Coordinator tallies per-status counts during the burst and writes them to new columns on runs (timeouts, http_errors, network_errors) plus an error_histogram object in Tigris meta.json. Schema migration is idempotent (ALTER TABLE ADD COLUMN IF NOT EXISTS), so re-running the launch script catches up existing DBs.
Coordinator now tracks every sandbox's start/end timestamps and builds an interval-overlap sweep at run-end. Writes concurrency_summary (peak_concurrent, peak_t_ms, mean_concurrent, total_run_ms) and a 1Hz concurrency_timeline to Tigris meta.json.

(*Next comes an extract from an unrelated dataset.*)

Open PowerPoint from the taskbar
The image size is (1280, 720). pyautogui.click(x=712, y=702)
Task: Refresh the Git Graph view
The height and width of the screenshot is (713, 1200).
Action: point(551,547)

Lets us tell whether the ramp actually behaved and where the burst saturates.
Runner reflects every primitive prop off the adapter's returned
sandbox object (skipping credential-shaped keys) and stores the
result as a JSONB column on sandbox_results and as a field in
Tigris raw.jsonl. Verified on e2b and runloop — both expose
{ provider, sandboxId }, which lets us cross-reference against
provider dashboards. Schema migration is idempotent.
Coordinator samples every 5s (process CPU, memory, event-loop lag percentiles, load averages, /proc/self/fd count, /proc/net/sockstat) into <run_id>/metrics.jsonl. Uploaded on every 30s heartbeat for partial-result durability plus a final flush at shutdown. Headline peaks land in meta.json.metrics_summary for at-a-glance review.

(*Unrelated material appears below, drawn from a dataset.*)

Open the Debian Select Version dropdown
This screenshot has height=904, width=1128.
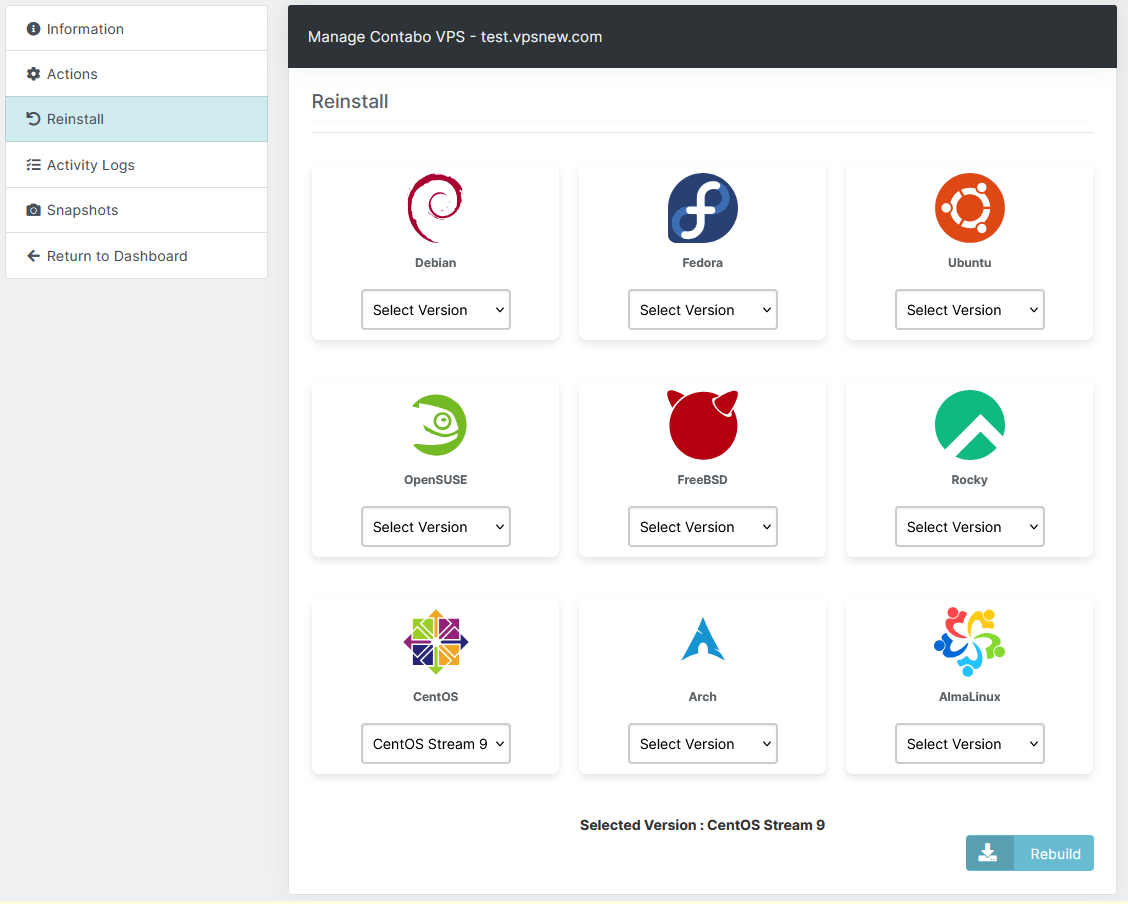(436, 310)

Adds a small logger module (ISO-timestamped, level-tagged lines with phase markers) and replaces ad-hoc console.* calls throughout the coordinator and runner. Per-sandbox events are sampled at high N (pickSamplingPeriod) so coordinator.log stays bounded — every sandbox at N<=1000, ~100 sampled + every error at higher N. Adds milestone progress lines with rate/ETA every ~10% of work done.
Removes pickSamplingPeriod() so every sandbox gets a [ok]/[error] line in coordinator.log regardless of N. At full 100k this produces a ~14 MB log file (still cheap to upload + store via the existing heartbeat-cadence Tigris flush). Trade-off documented in the data inventory.

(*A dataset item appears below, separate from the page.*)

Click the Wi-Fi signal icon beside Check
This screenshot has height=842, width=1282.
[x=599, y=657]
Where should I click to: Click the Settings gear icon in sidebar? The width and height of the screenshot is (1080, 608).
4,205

Runner now runs `node -v` after each successful sandbox.create() and records the two phases separately. SandboxResult gains first_command_ms; Postgres sandbox_results gets a matching nullable column (idempotent ALTER). meta.json adds first_command_distribution and tti_distribution alongside the existing (allocate-only) latency_distribution. Mirrors the daily benchmark's readiness check so numbers are directly comparable.
Remove the 60s linear ramp from the 100k burst — all sandbox-create requests now go out as fast as the event loop dispatches them. The ramp was hiding the very provider-side overload behaviour we want to measure. Drops `rampSeconds` from BurstProviderConfig, renames the meta.json `ramp_segments` bucket to `submission_segments` (idx now reflects event-loop submission order, not ramp position), and removes the now-stale `ramp_seconds_configured` field from concurrency_summary.
…ncurrency
The old runner destroyed each sandbox as soon as its create+readiness check
returned, so peak concurrency was bounded by per-sandbox lifetime, not by
the provider's actual capacity to hold N sandboxes simultaneously. This
made the headline number a measure of churn, not concurrency.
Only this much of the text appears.